Foggy Ridge is a small Family Operated Farm located on 26 acres overlooking the Snoqualmie Valley

 

MISSION

Our mission is to grow the best tasting healthy food for ourselves, our friends, and our neighbors.  "Locally grown, locally loved" is our motto. Aronia berries is our largest single crop.  We also direct sell vegetables & farm produced items to neighboring CSA members and restaurants.

 

FRUIT & VEGETABLES

 The garden grows a variety of heirloom items. We focus on taste and try new varieties every year.  At the beginning of the season our basket customers fill out a 'preference sheet' which allows the choice of what types of produce they get in their produce baskets.  They are also able to pick when and how often within the season July - October.

 

HONEY

 We have beehives that help us pollenate our Aronia Orchard.   We have amazing honey but limited quantities.     

 

EGGS

The farm has a small flock of hens for eggs and a few ducks to help with controlling slugs near the garden.  They are free-range and fed vegetables from the garden.  We only have 17 hens and will include a half-dozen if you have them on your preference list along with the Produce baskets. 

 

 

Our Mission to help the environment and provide healthy food locally...

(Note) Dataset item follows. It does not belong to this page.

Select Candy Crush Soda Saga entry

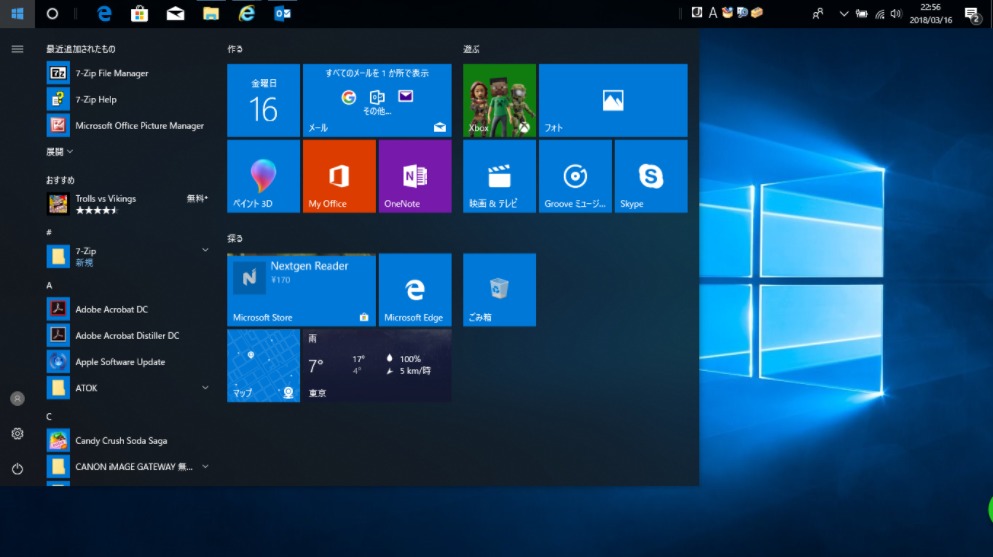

"Locally Grown, Locally Loved" is our motto.  We want to reduce the farm-to-table delivery distance to only 3 miles and deliver the baskets by electric car.  

 

Our garden grows with the season, we do not use heated greenhouses to push the season limits.  We have one 'hoop-house' that helps Heirloom tomatoes, peppers, and eggplant ripen in our cool climite, other than that everything is outside.       

 

We reuse all baskets and strive to pack items you will use and not throw away.   Vegetables from our garden to our table never go into plastic bags.  We offer customers the the same option if so desired.  Wrapping plastic around vegetables is convient and keeps them separate from each other and we are happy to do so. but if you don't want them wrapped we are happy to leave them loose.  Many of our customers want that option and we are happy to provide. 

 

How do we strive to help the environment while providing healthy food to our neighbors?

 

  • No Waste - We pack according to customers preferences and offer flexible delivery.  Vegetable trimmings are fed to our cattle, horses  or chickens.

  • Compost - we make our own Organic compost from food scraps, manure, weeds.  Feeds our soil so we need little outside fertilizers and amendments  - closed loop system

  • Electric Delivery - our little Leaf Car runs the baskets between the farm and customers homes and our farm pays for "green electric" to charge it.  Slightly more expensive but supports the carbon-free power system in Washington State  - clean power

  • Local Delivery -  We only deliver within 3 miles of our farm, produce is picked ripe just before delivery not needing refrigeration.   According to the Leopold Center for Sustainable Agriculture, in a study of 16 common fruits and vegetables, the average one traveled just under 1,500 miles before it was sold to a consumer. Additionally 39% of fruits and 12% of vegetables were imported from other countries.  To keep food from spoiling during these long trips, some produce is picked before it has had a chance to fully ripen – and absorb nutrients from its surroundings. This practice allows the fruits and vegetables to ripen in transit and ensures that consumers get fresh, ripe produce year round, but according to the United States Department of Agriculture, it causes the produce to lack in the nutrients that would be present if it was allowed to ripen on the vine.

  • Drip Irrigation - half of our gardens have drip irrigation which reduces the amount of water needed to raise crops.